Preamble
Whenever all the variables under consideration are expressed in the same unit of measurement and therefore they appear to be directly comparable, the Euclidean scalar product or the associated Euclidean distance is usually used,
$ d^2(\mu,x)\equiv \langle \mu - x,\mu - x \rangle_{eucl}:= \sum_{i=1}^n (\mu_i - x_i)^2 $
Often, the collected data do not have homogeneous units of measurement, for example in the pair of weight-height variables, the unit of measurement of the first variable is mass, while the second variable expresses the measurement of a length. Weight and height cannot be added together, so it is necessary to express the data in dimensionless numbers. If the variables refer to different units of measurement, the Weighted Euclidean Distance is used in order to transforms the observable variables into dimensionless and therefore comparable numbers.The transformation is operated by a suitable multiplier or weight, $\lambda_i$, which makes the observed difference $(\mu_i - x_i)$ of a character directly comparable with the observed difference in one of the other characters $(\mu_j - x_j)$ where $i\neq j$ and $i,j=1,\cdots, n$.

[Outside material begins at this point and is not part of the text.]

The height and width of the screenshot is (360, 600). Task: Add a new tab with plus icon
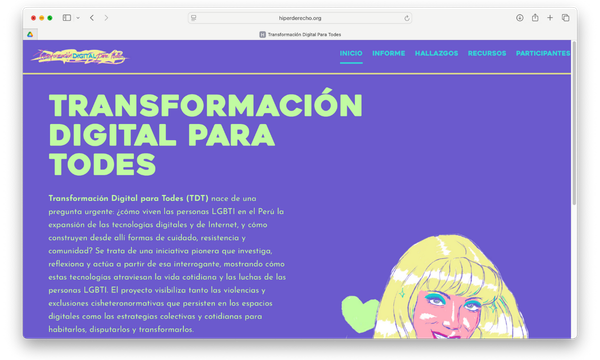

If the measurements of the single variables have non-univocal values, i.e. in probabilistic terms they present non-zero variance, it is common to choose the reciprocal of the standard deviation as the multiplier: $\lambda = 1 / \sigma $ (Mahalanobis transformation), where $\sigma $ designates the standard deviation.
The Mahalanobis transformation that operates on vectors by multiplying them by the reciprocal of the corresponding standard deviation $ x \mapsto f (x):= \sigma^{-1}x$ is an isometry with respect to the usual Euclidean scalar product:
$\langle\mu - x,\mu - x\rangle_{mahal} = \langle f(\mu - x),f(\mu - x)\rangle_{eucl}$
If the n variables are statistically independent, therefore uncorrelated, the square of the Mahalanobis distance is written as:
$d^2(\mu - x,\mu - x)_{mahal}:= \sum_{i=1}^n \tfrac{(\mu_i - x_i)^2} {\sigma^2_{ii}} $
where $\sigma^2_{ii}$ is the variance referred to the i-th variable.
Otherwise, if the n variables are correlated, the square of the Mahalanobis distance is written as
$d^2(\mu - x,\mu - x)_{mahal}:= \sum_{i=1}^n \sum_{j=1}^n (\mu_i - x_i) \cdot \sigma^{-2}_{ij} \cdot (\mu_j - x_j) $,
where $\sigma^{2}_{ij} $ is the element of the inverse matrix of the variance-covariance matrix $\Sigma$.
In short
- $M=(\mu - x)^t \Sigma^{-1} (\mu - x) $
Question 1
Once a distance $d$ able to express the notion of proximity for the observations has been adopted, it is possible to introduce a classification rule for the observations with respect to a representative of each class. The statistical character of the discriminant analysis derives from the fact that the average or the sample mean of the populations under examination is chosen to be the representative of each class.
In the example of the two classes (sets "US" and "CS"), indicated with $ \mu_1$ the average of the first set (population) and with $ \mu_2$ the average of the second population, the observation $x$ belongs to class 1 if and only if:
- $d(\mu_1,x) < d(\mu_2,x)$
that is if $x$ is closer to $\mu_1$.
Question 2
Just consider $d^2(\mu,x)=\|\mu-x\|^2=\langle \mu-x , \mu-x \rangle$ to express the rule of belonging to set 1 in terms of the dot product as
$\langle \mu_1-x, \mu_1-x\rangle < \langle \mu_2-x, \mu_2-x\rangle$
The relationship just written, exploiting the bilinearity property of the scalar product, can be rewritten after simple steps such as
$\langle \mu_1-\mu_2, x-1/2(\mu_1+\mu_2)\rangle > 0$.
Indicated with $x_0=1/2(\mu_1+\mu_2)$ the classification rule for set 1 elements becomes:
- $Set_1: \langle \mu_1-\mu_2, x-x_0 \rangle > 0 $